Anonymous wrote:
Anonymous wrote:
Anonymous wrote:
Anonymous wrote:Are we all destined for a stable career lasting only 18 years?
Graduate at 22, work for 18 years, get laid off at 40 and that's it. If you have saved enough for retirement great. If not, you are f**d.
Is this the future??
Stop complaining. I changed fields 3x and I am not even 40. My spouse in 40s changed sectors 3x too and worked in many different companies/orgs. Both laid off years ago and had to do it. Did what we could, networked, got new roles.
It is also a lesson. When you are on a high be kind and respectful because when you are down people will remember how you treated them. How many people did you help who reached out to you? Did you network with others and make connections?

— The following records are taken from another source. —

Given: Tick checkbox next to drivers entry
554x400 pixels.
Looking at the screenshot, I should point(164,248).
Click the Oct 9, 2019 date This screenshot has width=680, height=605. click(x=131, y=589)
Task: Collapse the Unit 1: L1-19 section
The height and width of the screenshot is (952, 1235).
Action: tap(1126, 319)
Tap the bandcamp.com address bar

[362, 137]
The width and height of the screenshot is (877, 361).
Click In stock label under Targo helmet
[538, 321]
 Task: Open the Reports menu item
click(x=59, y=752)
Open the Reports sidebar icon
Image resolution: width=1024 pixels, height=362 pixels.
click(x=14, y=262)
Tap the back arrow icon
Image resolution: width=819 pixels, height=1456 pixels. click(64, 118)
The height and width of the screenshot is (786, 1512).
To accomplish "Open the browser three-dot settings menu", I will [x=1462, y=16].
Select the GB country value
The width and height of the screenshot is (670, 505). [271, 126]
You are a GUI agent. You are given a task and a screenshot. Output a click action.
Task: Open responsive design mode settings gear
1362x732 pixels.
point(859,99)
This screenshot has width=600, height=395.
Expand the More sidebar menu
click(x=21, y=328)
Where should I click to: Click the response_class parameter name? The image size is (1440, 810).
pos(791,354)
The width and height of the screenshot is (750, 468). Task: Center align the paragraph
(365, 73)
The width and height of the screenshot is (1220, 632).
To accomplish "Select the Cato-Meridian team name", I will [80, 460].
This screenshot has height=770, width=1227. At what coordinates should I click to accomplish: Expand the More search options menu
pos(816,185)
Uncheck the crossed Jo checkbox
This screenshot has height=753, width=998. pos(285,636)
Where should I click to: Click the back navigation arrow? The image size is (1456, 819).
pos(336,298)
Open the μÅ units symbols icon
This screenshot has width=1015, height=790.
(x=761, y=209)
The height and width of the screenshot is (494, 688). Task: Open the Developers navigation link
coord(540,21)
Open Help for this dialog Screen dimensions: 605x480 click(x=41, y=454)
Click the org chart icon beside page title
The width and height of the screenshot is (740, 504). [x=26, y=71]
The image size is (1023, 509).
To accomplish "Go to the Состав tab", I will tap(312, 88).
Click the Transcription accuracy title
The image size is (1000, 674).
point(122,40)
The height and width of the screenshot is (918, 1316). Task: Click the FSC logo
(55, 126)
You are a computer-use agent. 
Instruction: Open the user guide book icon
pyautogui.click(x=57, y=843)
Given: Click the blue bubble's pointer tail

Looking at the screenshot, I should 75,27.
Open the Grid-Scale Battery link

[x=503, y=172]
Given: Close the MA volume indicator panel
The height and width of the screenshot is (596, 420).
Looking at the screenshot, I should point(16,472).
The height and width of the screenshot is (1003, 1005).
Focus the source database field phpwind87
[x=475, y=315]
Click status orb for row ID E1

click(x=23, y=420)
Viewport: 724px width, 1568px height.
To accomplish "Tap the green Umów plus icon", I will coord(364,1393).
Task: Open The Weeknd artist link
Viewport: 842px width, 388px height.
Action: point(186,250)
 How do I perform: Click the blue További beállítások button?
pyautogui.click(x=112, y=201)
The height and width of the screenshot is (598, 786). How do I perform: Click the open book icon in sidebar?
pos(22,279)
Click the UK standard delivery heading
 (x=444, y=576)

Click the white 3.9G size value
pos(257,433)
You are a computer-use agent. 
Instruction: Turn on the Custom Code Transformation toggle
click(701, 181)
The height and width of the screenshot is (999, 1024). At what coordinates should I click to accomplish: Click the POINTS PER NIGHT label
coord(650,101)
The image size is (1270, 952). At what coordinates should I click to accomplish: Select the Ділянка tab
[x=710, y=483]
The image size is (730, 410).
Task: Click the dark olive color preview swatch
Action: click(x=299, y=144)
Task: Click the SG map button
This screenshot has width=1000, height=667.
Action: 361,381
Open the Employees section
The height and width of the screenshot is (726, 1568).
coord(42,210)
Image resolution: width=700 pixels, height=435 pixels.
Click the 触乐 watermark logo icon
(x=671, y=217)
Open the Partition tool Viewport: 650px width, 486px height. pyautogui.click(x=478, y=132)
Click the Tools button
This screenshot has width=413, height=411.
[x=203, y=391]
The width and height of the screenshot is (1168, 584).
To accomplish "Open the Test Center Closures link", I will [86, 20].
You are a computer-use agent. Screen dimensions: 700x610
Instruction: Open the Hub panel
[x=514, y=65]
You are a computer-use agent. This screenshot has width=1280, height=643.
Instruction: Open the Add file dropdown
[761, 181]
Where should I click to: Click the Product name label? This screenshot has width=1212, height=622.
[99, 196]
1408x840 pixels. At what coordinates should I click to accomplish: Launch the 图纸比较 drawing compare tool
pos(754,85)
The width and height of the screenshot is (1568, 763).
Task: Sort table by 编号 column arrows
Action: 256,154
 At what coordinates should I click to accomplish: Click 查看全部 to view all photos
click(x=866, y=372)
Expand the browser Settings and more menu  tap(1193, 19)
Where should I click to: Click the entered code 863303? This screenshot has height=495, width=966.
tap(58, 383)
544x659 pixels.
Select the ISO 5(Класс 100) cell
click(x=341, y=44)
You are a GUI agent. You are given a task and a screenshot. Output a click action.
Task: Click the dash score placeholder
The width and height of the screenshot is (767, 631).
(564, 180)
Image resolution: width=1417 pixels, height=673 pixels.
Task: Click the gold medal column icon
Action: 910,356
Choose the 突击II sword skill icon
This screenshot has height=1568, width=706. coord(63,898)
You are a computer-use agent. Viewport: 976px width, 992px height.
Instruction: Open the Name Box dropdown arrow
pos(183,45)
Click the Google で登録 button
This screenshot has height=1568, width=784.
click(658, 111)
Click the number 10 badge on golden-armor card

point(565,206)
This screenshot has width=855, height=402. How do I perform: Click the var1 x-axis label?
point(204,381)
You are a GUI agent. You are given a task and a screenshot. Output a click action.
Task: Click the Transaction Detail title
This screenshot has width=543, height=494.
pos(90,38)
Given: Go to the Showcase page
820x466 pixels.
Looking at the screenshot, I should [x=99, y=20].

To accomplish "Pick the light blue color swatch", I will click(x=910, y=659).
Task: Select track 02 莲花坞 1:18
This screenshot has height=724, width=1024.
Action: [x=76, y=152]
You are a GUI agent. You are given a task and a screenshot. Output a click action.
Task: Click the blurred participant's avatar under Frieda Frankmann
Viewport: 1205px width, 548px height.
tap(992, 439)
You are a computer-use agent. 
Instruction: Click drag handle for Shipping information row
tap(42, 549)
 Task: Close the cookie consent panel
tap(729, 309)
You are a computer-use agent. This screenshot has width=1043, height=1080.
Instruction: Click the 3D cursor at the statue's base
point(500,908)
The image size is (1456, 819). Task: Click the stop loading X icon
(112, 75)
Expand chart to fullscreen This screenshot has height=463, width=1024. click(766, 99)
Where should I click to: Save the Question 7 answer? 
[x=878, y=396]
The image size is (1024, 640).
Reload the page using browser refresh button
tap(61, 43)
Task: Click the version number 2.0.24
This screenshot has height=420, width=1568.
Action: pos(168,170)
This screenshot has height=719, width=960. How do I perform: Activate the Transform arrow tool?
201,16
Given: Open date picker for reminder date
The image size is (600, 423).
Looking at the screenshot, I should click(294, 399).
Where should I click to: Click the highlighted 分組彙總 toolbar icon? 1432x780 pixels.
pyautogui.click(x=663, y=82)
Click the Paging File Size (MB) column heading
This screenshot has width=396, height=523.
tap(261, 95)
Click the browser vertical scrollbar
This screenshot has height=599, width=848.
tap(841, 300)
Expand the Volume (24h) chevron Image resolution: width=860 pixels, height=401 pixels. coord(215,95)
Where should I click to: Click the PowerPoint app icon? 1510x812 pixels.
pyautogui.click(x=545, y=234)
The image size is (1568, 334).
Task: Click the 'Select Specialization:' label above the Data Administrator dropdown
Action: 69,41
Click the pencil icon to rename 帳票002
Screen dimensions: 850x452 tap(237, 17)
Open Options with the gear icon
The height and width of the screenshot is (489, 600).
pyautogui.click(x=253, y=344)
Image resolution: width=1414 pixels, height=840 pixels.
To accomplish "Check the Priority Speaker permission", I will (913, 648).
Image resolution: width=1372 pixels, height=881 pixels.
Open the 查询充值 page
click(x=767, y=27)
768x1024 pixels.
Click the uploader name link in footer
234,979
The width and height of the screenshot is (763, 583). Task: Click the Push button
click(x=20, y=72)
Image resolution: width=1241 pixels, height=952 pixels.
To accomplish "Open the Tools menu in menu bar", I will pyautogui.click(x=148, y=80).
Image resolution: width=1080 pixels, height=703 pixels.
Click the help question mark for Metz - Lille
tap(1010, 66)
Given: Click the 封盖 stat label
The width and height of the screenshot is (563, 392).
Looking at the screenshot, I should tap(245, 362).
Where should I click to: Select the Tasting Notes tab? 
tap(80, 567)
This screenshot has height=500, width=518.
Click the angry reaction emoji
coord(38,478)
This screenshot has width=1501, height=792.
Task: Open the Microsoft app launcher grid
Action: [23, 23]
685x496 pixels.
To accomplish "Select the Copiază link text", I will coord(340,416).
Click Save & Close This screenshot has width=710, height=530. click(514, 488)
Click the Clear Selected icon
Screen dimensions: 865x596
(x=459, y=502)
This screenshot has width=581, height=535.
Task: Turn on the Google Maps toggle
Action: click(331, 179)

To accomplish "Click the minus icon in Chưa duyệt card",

+1 I recently got an email from someone I know who was laid off and asking about roles where I work. I had reached out to them years ago when I wanted to pivot and they basically ghosted me. I had experience in that field and they did not care to even have a conversation or even reply that they could not interfere/whatever. They now expect me to go above and beyond for them and I remember how they treated me. I told them I was sorry they were laid off and sent off a few jobs I thought they might be a good fit for and that was it.
You also shouldn't reach out to people only when you want something. I know those types. You really need to keep your network especially when you're successful. People remember how you treat them and will more likely help /connect you if you helped them/were kind/met for a coffee/replied to their email. It doesn't take much either. At a conference, share business cards and come up with something so people remember you. Those you had a real connection with send a quick email a week or two after the conference saying great to meet them *little tidbit you remember* and to keep in touch.
I know someone high up in their organization who basically got where he is due to acting this way. I first found it transactional, but I realized he always reciprocates.
Some people have roles that don’t have any influence on hiring (esp true in Govt Hr) and don’t manage contracts or sales so can’t direct business. How do we reciprocate— I can tell when I network people see me as “worthless” even though I try to helpful and connect people who I think might benefit.
First off, those people are rude! Second, I don’t think you have to have a direct ability to hire someone to be seen as reciprocating. I’m really introverted, so true ‘networking’ can be tough for me. But I’ve found that if you get a reputation as someone who is generally kind, helpful, and hardworking - someone who makes other peoples’ lives easier - people will want to help you as well.
I had an acquaintance post on LinkedIn about being laid off. I wasn’t particularly close to this person but I remembered them as being kind and competent. I don’t have a job for them, but I shot them a message with a job at my company that looked up their alley and an offer to refer them at my current company or facilitate a referral at my prior, large company. Whether these result in an offer or not, I imagine this person will remember this and potentially would help me as well if the roles were reversed. Side note, the ‘reciprocating’ you provide doesn’t need to be work related! I try to text old colleagues periodically just to say I’m thinking of them or ‘I saw XYZ and it made me think of the trip you were planning to Europe, how did that go?’ Take an interest and be nice and people will reciprocate.